WHAT THE TASK REQUIRES: Update the entries below by changing every "bubble" to "circle" and keeping everything else the same. Leave the pictures out.
+++ THE INPUT
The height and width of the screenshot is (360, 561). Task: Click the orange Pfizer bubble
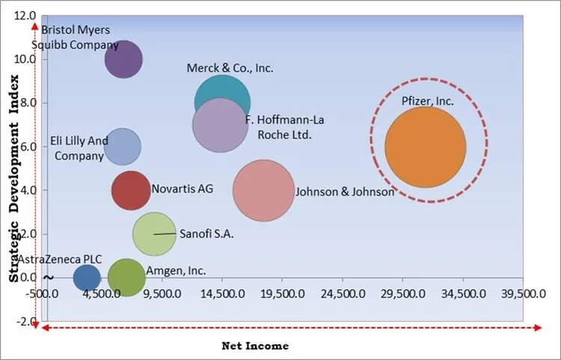[425, 147]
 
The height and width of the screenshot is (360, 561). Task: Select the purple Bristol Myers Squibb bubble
[123, 60]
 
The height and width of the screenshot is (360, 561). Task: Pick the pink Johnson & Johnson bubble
[263, 191]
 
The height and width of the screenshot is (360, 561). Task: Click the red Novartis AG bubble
[131, 190]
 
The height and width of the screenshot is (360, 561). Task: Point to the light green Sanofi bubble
[153, 234]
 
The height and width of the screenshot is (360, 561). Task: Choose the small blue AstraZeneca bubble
[87, 278]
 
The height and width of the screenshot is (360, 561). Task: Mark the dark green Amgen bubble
[126, 278]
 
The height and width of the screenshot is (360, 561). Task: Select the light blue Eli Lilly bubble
[122, 147]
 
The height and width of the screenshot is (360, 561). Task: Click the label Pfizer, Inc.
[427, 101]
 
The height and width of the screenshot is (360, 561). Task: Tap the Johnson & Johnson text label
[345, 192]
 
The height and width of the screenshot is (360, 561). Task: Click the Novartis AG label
[183, 189]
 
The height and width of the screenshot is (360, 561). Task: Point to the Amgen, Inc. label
[176, 271]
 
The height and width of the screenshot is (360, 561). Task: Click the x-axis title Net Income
[255, 347]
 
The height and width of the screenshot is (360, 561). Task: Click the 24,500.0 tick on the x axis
[341, 294]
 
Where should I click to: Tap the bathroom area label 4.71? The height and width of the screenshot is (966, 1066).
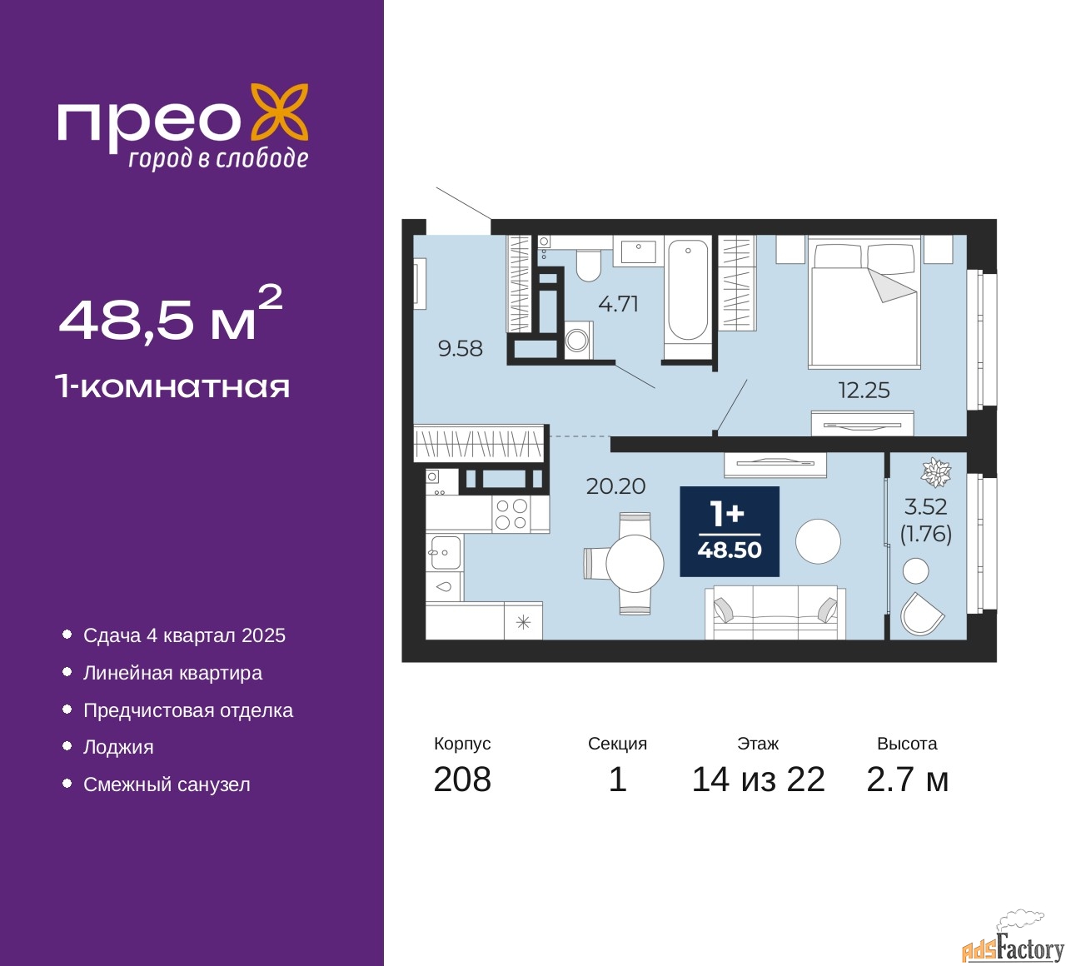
++++++
RESPONSE:
The height and width of the screenshot is (360, 561). Task: Click the orange Pfizer circle
[425, 147]
 
The height and width of the screenshot is (360, 561). Task: Select the purple Bristol Myers Squibb circle
[123, 60]
 
The height and width of the screenshot is (360, 561). Task: Pick the pink Johnson & Johnson circle
[263, 191]
 
The height and width of the screenshot is (360, 561). Task: Click the red Novartis AG circle
[131, 190]
 
The height and width of the screenshot is (360, 561). Task: Point to the light green Sanofi circle
[153, 234]
 
The height and width of the screenshot is (360, 561). Task: Choose the small blue AstraZeneca circle
[87, 278]
 
The height and width of the screenshot is (360, 561). Task: Mark the dark green Amgen circle
[126, 278]
 
The height and width of the screenshot is (360, 561). Task: Select the light blue Eli Lilly circle
[122, 147]
 
The height and width of the screenshot is (360, 561). Task: Click the label Pfizer, Inc.
[427, 101]
 
The height and width of the screenshot is (360, 561). Task: Tap the Johnson & Johnson text label
[345, 192]
 
The height and width of the screenshot is (360, 561). Task: Click the Novartis AG label
[183, 189]
 
The height and width of the screenshot is (360, 561). Task: Point to the Amgen, Inc. label
[176, 271]
 
The height and width of the screenshot is (360, 561). Task: Click the x-axis title Net Income
[255, 347]
 
The height and width of the screenshot is (360, 561). Task: Click the 24,500.0 tick on the x axis
[341, 294]
 
Where should I click to: Tap the bathroom area label 4.71? The height and width of the screenshot is (966, 1066).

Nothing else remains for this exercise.